__Task description__. Please return each of the entries below exactly as they appear.

(Beginning of Supplied records)

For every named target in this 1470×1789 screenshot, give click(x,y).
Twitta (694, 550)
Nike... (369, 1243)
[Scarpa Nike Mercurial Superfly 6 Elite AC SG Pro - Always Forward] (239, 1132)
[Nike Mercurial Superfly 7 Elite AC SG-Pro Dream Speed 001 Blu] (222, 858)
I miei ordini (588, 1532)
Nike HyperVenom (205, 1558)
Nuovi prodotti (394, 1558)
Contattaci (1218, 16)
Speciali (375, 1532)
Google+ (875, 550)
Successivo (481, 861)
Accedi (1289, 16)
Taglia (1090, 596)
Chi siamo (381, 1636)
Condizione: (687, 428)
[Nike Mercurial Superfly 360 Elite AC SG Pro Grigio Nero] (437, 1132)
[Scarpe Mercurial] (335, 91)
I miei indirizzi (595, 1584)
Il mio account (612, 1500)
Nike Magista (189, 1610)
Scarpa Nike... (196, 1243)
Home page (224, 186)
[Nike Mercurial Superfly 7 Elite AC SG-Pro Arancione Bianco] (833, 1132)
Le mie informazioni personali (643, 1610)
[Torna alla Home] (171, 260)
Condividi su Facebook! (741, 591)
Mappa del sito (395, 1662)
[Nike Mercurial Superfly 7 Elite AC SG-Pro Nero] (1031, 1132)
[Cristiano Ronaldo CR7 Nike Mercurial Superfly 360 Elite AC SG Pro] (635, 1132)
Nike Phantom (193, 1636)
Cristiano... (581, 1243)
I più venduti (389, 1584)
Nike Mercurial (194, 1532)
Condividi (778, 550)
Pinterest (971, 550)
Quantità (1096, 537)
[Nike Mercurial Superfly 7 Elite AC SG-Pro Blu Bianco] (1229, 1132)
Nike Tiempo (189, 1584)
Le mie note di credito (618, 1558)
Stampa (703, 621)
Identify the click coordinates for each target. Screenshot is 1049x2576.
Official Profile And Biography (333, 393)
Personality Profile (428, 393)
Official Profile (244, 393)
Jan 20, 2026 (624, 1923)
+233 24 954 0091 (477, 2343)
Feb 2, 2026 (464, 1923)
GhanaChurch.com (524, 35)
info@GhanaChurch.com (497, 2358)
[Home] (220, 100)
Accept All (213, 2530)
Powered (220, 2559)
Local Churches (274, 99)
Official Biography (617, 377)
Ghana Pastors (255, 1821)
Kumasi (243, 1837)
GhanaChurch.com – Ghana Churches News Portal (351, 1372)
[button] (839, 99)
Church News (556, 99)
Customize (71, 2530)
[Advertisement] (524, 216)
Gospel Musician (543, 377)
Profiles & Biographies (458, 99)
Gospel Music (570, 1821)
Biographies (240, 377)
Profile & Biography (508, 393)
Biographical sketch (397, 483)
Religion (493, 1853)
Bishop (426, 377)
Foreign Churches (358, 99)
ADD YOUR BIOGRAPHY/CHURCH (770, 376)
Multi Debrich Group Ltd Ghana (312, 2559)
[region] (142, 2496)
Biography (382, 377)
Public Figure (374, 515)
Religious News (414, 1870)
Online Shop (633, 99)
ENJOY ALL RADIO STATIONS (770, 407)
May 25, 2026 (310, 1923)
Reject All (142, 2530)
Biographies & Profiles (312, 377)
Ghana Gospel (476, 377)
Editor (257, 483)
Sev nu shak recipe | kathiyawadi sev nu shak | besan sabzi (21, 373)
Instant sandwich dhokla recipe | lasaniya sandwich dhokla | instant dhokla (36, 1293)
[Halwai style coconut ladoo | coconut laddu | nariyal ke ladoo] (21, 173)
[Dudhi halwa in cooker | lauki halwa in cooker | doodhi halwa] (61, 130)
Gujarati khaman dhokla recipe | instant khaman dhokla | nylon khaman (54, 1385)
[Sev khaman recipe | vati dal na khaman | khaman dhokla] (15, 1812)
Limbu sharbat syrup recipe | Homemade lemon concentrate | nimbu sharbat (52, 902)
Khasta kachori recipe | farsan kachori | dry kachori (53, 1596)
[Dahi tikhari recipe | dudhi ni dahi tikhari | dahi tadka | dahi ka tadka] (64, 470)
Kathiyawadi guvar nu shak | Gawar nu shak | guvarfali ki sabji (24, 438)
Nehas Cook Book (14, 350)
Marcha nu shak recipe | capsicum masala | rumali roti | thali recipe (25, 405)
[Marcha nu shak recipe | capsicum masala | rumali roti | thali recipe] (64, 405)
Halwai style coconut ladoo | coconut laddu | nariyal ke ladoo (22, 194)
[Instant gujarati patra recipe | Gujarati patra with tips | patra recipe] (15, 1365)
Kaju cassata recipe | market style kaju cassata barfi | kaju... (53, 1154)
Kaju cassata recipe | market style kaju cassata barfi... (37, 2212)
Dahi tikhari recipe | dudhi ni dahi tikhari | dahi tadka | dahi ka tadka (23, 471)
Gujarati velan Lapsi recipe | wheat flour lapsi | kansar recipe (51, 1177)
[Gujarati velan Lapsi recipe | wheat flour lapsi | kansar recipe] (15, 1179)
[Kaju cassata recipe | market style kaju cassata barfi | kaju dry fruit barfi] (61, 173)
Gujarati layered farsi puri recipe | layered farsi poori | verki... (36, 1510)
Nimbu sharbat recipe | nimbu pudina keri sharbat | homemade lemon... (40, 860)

(End of Supplied records)

__Task solution__.
For every named target in this 1470×1789 screenshot, give click(x,y).
Twitta (694, 550)
Nike... (369, 1243)
[Scarpa Nike Mercurial Superfly 6 Elite AC SG Pro - Always Forward] (239, 1132)
[Nike Mercurial Superfly 7 Elite AC SG-Pro Dream Speed 001 Blu] (222, 858)
I miei ordini (588, 1532)
Nike HyperVenom (205, 1558)
Nuovi prodotti (394, 1558)
Contattaci (1218, 16)
Speciali (375, 1532)
Google+ (875, 550)
Successivo (481, 861)
Accedi (1289, 16)
Taglia (1090, 596)
Chi siamo (381, 1636)
Condizione: (687, 428)
[Nike Mercurial Superfly 360 Elite AC SG Pro Grigio Nero] (437, 1132)
[Scarpe Mercurial] (335, 91)
I miei indirizzi (595, 1584)
Il mio account (612, 1500)
Nike Magista (189, 1610)
Scarpa Nike... (196, 1243)
Home page (224, 186)
[Nike Mercurial Superfly 7 Elite AC SG-Pro Arancione Bianco] (833, 1132)
Le mie informazioni personali (643, 1610)
[Torna alla Home] (171, 260)
Condividi su Facebook! (741, 591)
Mappa del sito (395, 1662)
[Nike Mercurial Superfly 7 Elite AC SG-Pro Nero] (1031, 1132)
[Cristiano Ronaldo CR7 Nike Mercurial Superfly 360 Elite AC SG Pro] (635, 1132)
Nike Phantom (193, 1636)
Cristiano... (581, 1243)
I più venduti (389, 1584)
Nike Mercurial (194, 1532)
Condividi (778, 550)
Pinterest (971, 550)
Quantità (1096, 537)
[Nike Mercurial Superfly 7 Elite AC SG-Pro Blu Bianco] (1229, 1132)
Nike Tiempo (189, 1584)
Le mie note di credito (618, 1558)
Stampa (703, 621)
Identify the click coordinates for each target. Screenshot is 1049x2576.
Official Profile And Biography (333, 393)
Personality Profile (428, 393)
Official Profile (244, 393)
Jan 20, 2026 (624, 1923)
+233 24 954 0091 (477, 2343)
Feb 2, 2026 (464, 1923)
GhanaChurch.com (524, 35)
info@GhanaChurch.com (497, 2358)
[Home] (220, 100)
Accept All (213, 2530)
Powered (220, 2559)
Local Churches (274, 99)
Official Biography (617, 377)
Ghana Pastors (255, 1821)
Kumasi (243, 1837)
GhanaChurch.com – Ghana Churches News Portal (351, 1372)
[button] (839, 99)
Church News (556, 99)
Customize (71, 2530)
[Advertisement] (524, 216)
Gospel Musician (543, 377)
Profiles & Biographies (458, 99)
Gospel Music (570, 1821)
Biographies (240, 377)
Profile & Biography (508, 393)
Biographical sketch (397, 483)
Religion (493, 1853)
Bishop (426, 377)
Foreign Churches (358, 99)
ADD YOUR BIOGRAPHY/CHURCH (770, 376)
Multi Debrich Group Ltd Ghana (312, 2559)
[region] (142, 2496)
Biography (382, 377)
Public Figure (374, 515)
Religious News (414, 1870)
Online Shop (633, 99)
ENJOY ALL RADIO STATIONS (770, 407)
May 25, 2026 (310, 1923)
Reject All (142, 2530)
Biographies & Profiles (312, 377)
Ghana Gospel (476, 377)
Editor (257, 483)
Sev nu shak recipe | kathiyawadi sev nu shak | besan sabzi (21, 373)
Instant sandwich dhokla recipe | lasaniya sandwich dhokla | instant dhokla (36, 1293)
[Halwai style coconut ladoo | coconut laddu | nariyal ke ladoo] (21, 173)
[Dudhi halwa in cooker | lauki halwa in cooker | doodhi halwa] (61, 130)
Gujarati khaman dhokla recipe | instant khaman dhokla | nylon khaman (54, 1385)
[Sev khaman recipe | vati dal na khaman | khaman dhokla] (15, 1812)
Limbu sharbat syrup recipe | Homemade lemon concentrate | nimbu sharbat (52, 902)
Khasta kachori recipe | farsan kachori | dry kachori (53, 1596)
[Dahi tikhari recipe | dudhi ni dahi tikhari | dahi tadka | dahi ka tadka] (64, 470)
Kathiyawadi guvar nu shak | Gawar nu shak | guvarfali ki sabji (24, 438)
Nehas Cook Book (14, 350)
Marcha nu shak recipe | capsicum masala | rumali roti | thali recipe (25, 405)
[Marcha nu shak recipe | capsicum masala | rumali roti | thali recipe] (64, 405)
Halwai style coconut ladoo | coconut laddu | nariyal ke ladoo (22, 194)
[Instant gujarati patra recipe | Gujarati patra with tips | patra recipe] (15, 1365)
Kaju cassata recipe | market style kaju cassata barfi | kaju... (53, 1154)
Kaju cassata recipe | market style kaju cassata barfi... (37, 2212)
Dahi tikhari recipe | dudhi ni dahi tikhari | dahi tadka | dahi ka tadka (23, 471)
Gujarati velan Lapsi recipe | wheat flour lapsi | kansar recipe (51, 1177)
[Gujarati velan Lapsi recipe | wheat flour lapsi | kansar recipe] (15, 1179)
[Kaju cassata recipe | market style kaju cassata barfi | kaju dry fruit barfi] (61, 173)
Gujarati layered farsi puri recipe | layered farsi poori | verki... (36, 1510)
Nimbu sharbat recipe | nimbu pudina keri sharbat | homemade lemon... (40, 860)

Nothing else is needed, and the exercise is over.